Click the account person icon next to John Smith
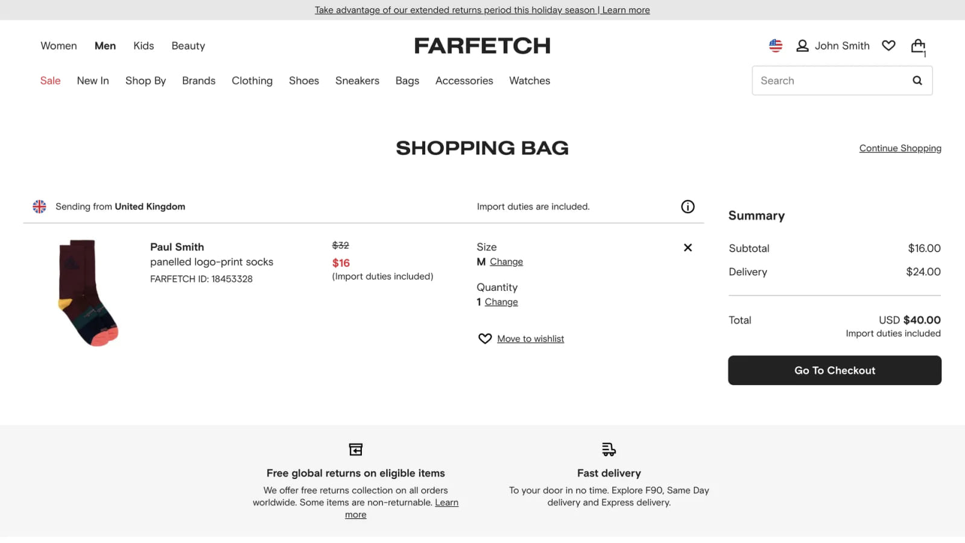965x543 pixels. [x=802, y=45]
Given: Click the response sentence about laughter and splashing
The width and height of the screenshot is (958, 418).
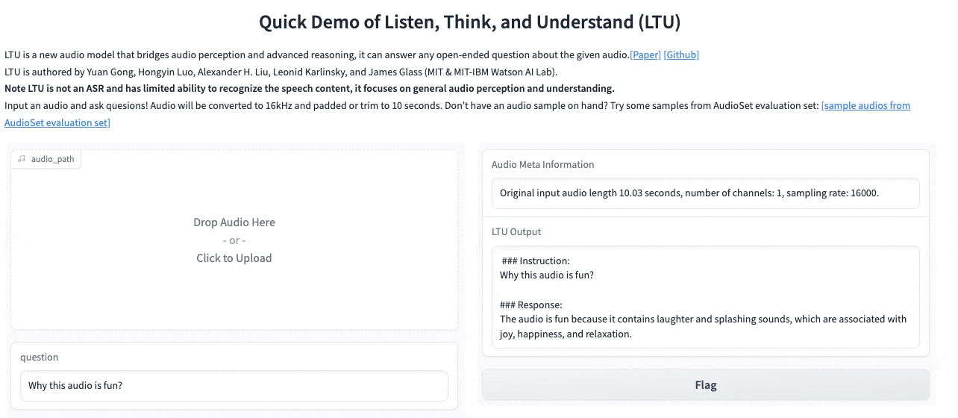Looking at the screenshot, I should [x=703, y=319].
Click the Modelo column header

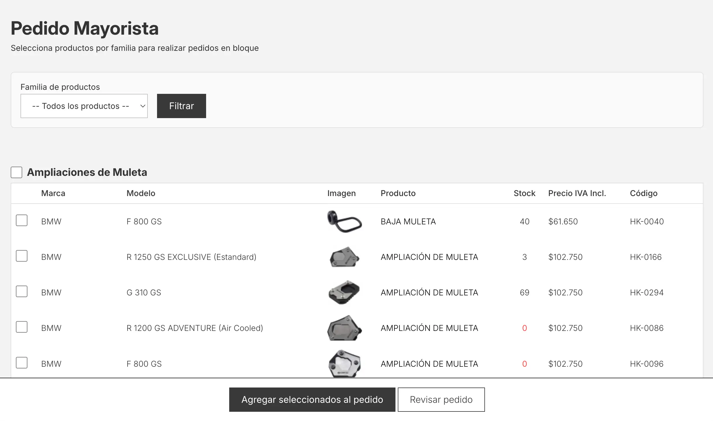click(x=141, y=193)
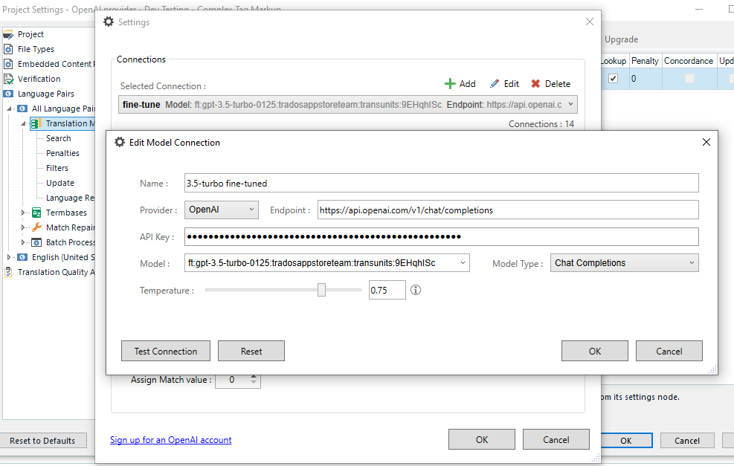Select the Match Repair wrench icon

coord(38,227)
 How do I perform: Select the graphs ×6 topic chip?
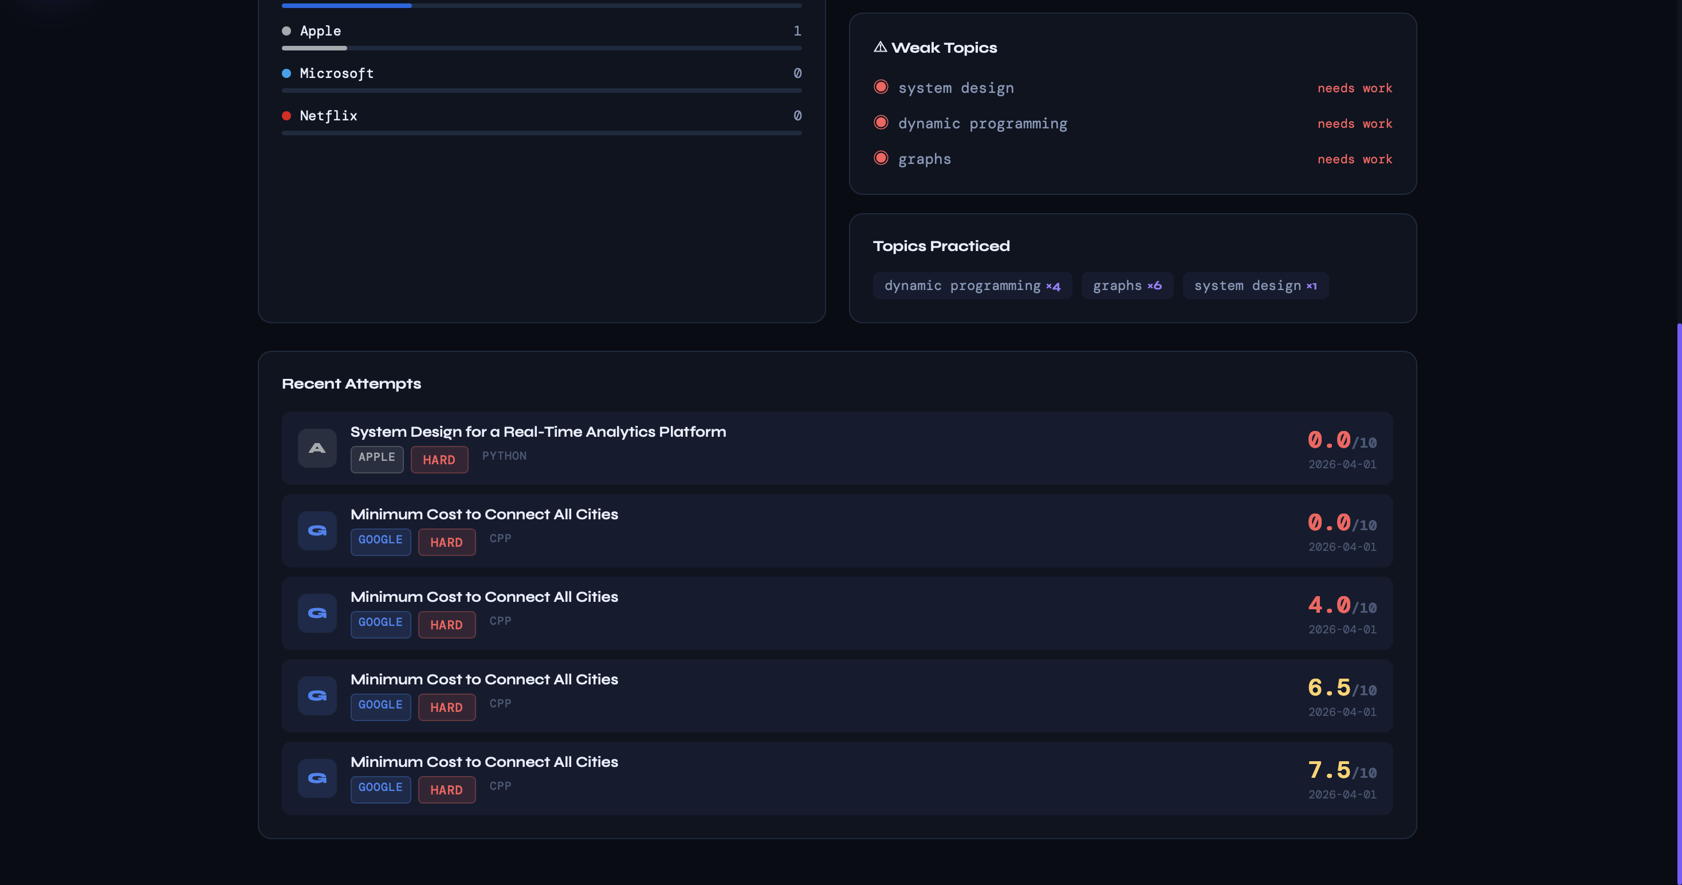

Your objective:
Reproduce the lines above word for word, leaving out the pictures.

Solution to this task:
Click the account person icon next to John Smith
965x543 pixels. [x=802, y=45]
Given: Click the response sentence about laughter and splashing
The width and height of the screenshot is (958, 418).
Looking at the screenshot, I should [x=703, y=319].
Click the Modelo column header

click(x=141, y=193)
Select the Match Repair wrench icon

coord(38,227)
 How do I perform: Select the graphs ×6 topic chip?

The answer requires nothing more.